Fast forward four years and we checked off my first wish. In April 2016, we got married and we were so excited to start building the future we had always dreamed of. The same year, I was also diagnosed with PCOS. With us being a same-sex couple, we knew fertility treatments were always part of the plan, but this threw a wrench in things. In 2017, we tried a “Hail Mary” treatment that wasn’t likely to work but was cheaper and seemed like a good place to start.
It was unsuccessful and I began my official journey to IVF. I researched so much and honestly felt like a professional IVF coordinator! Facebook had a ton of groups that turned out to be the best resource I could have ever asked for. And the next year, we were able to start our journey.
In September 2018, we transferred two healthy embryos and, not so patiently, began the two weeks wait. WE WERE PREGNANT! We were over the moon with excitement as we headed into our first ultrasound. I laid back on the bed holding Ari’s hand as she moved around to see. I saw that little baby on the screen and instantly started to cry. And then she said, “And this is baby number two.” To our surprise, we were pregnant with twins! We were shocked but ready for whatever was meant for us, so we began to plan a life with twin boys.
In January 2019, I was working when I felt a huge gush of liquid. I called Ari, honestly embarrassed, because I thought I had peed on myself. After hearing how much came out, she told me that I should reach out to the doctor, who had me come in immediately. The whole time driving there it still never occurred to me what was about to happen. The doctor did an ultrasound that revealed that Baby A had no more amniotic fluid. All that we could do was wait to see what would happen and if it would force my body into labor. I was devastated. I was only 17 weeks pregnant. We tried to be as hopeful as we could but a week later, I was rushed to the hospital where I would not only give birth to our two sleeping boys but begin a fight for my own life.
That day honestly felt like a blur, and still does.

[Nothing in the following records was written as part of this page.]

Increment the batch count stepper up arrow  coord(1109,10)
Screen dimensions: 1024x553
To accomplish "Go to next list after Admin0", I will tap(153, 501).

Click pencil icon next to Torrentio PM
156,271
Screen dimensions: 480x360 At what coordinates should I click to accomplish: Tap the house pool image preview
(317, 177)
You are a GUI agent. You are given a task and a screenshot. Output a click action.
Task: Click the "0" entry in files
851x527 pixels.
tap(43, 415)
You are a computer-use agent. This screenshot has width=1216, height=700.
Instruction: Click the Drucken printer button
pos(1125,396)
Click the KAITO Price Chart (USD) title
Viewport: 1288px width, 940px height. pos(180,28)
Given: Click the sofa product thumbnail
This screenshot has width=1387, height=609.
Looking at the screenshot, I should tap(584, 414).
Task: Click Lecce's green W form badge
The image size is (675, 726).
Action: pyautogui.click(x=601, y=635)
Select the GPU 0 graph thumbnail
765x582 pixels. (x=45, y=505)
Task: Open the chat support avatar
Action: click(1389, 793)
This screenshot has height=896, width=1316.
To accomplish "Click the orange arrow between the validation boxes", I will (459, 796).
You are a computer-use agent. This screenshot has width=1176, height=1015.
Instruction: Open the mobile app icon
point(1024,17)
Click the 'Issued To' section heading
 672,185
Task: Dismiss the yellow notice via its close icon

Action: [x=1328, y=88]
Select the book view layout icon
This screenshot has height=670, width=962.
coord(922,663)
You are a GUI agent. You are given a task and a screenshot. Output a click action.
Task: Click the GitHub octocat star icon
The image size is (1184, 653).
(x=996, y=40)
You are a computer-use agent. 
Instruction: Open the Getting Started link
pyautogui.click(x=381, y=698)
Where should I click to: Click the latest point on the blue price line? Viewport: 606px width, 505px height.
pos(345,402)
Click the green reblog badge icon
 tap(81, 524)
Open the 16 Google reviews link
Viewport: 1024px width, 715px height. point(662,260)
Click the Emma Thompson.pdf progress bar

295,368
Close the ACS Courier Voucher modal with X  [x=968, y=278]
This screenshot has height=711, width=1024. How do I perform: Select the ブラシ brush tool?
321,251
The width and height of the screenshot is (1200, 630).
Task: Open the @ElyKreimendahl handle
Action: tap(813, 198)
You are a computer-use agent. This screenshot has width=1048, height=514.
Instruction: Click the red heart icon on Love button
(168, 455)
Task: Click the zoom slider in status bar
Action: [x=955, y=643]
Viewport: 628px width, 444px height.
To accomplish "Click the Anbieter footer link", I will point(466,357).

I woke up to my loved ones surrounding me, ready to pour love into us. I woke up to a cooler bassinet that held my sweet boys, preserving them so I could have time with them. I woke up, no longer pregnant and not a mom to living children. I honestly wasn’t sure how I was supposed to go on another day. But I did.
The only thing that made me feel better was the thought of trying again and being pregnant again. Ari, willing to do anything to help heal me, heal us, agreed that we could try another cycle as soon as we were able. And we did. March came around and we transferred a single embryo, hoping a singleton pregnancy would be better, successful. We got pregnant again! I felt like I could finally move forward. Even though I had some anxiety, there was just no way it could happen again, right? Wrong. Almost down to the day, 6 months later, I woke up profusely bleeding and it never stopped. In July of 2019, I gave birth to our third sleeping son and had my life hanging in the balance, even worse than the first time. I woke up numb and stayed that way for quite some time.
Everything that I had ever dreamed of was gone. It slipped right through my fingers. The happiest time in my life ended up being one of the worst periods of my life. All that I had dreamed of since I was a child was being snatched away from me in an instant. I had always wanted to be a mom. Everything else in my life prepared me for it. Was this the universe telling me that I didn’t deserve to be a mom? And if it was, was I willing to accept that?